X=√56.25, Y=0, G=7.5 can fit both.
(The first possibility I tried amongst literally countless solutions, using just the one 'trick'.)
You wouldn't normally allow an unknown to be both the positive and negative square root. It has to have a definite value, just an unspecified one.
It's the way (
one of the ways...) to not just dismiss the whole thing as erronious from the start. Another would be to assume an inherently modulo mathematical system (like operating with map longitudes, where 0°=360°, etc). And if you only 'used' an unknown value in a zero-multiplied form then it could be
anything.
If you assume a standard mathematical number-line then 0=15 cannot be true and the axioms that lead to it are therefore contradictory under 'basic' algebra. But it doesn't take long until you get into the kind of territory where you use 'complex' terms (such as F=F' where they are not values but functions, or set-holders from which valid subsets can be derived).

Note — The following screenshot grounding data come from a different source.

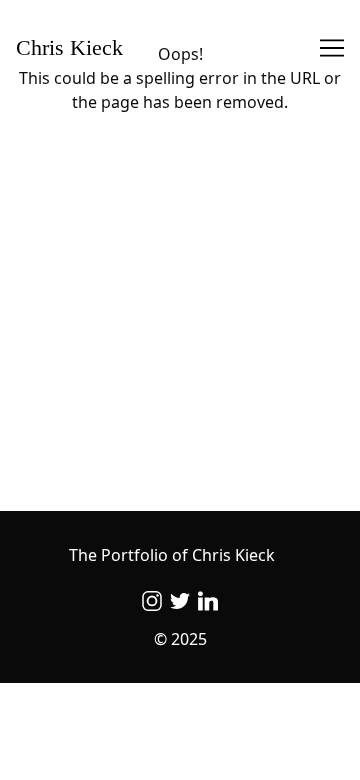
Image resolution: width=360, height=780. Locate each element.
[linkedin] (208, 601)
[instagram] (152, 601)
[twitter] (180, 601)
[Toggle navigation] (332, 48)
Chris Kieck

In context, I know, it's just basically writing 0=15 as a clearly wrong equation and thus
you (the writer of it) have made an error almost from the very beginning, like the old proof that 0=1 or 1=2 (whichever version you favour). Then the counter-example of the post is just plain invalid, no matter how many (or few) additional definite-unknowns you pile onto both sides to fulfil the unknowns:equations ratio. Yet, at later stages of mathematics, you might well be able to justify cases of X≠X (or perhaps even Y=^Y) under certain regulated circumstances. If you insist upon a formalised system where such things can be true.
Assuming you care about a variable beyond its immediate use. If you established that x=✓y and also z=x⁴ (as a basic example), then it doesn't matter at all that x is ±2 if y is definitely (once established by further means) 4 and z is definitely 16. By convention, one might assume x=+2, but that would really be dependant upon what something like x³ turns out to be, if that is ever given. You might assume positive if you also had to ✓x elsewhere, at least until you admit to the possibility of (at least 'temporary') imaginary values, which might end up leading to the only true and valid solution of the whole gamut of x, y and z values once you juggle the forumulae (beyond merely those I give here) around.
(TL;DR; - it's a disprovable disproof. Unless it isn't disprovable, in which case it might also not now be a disproof. But it'll depend upon which domain(s) of algebra you're in.)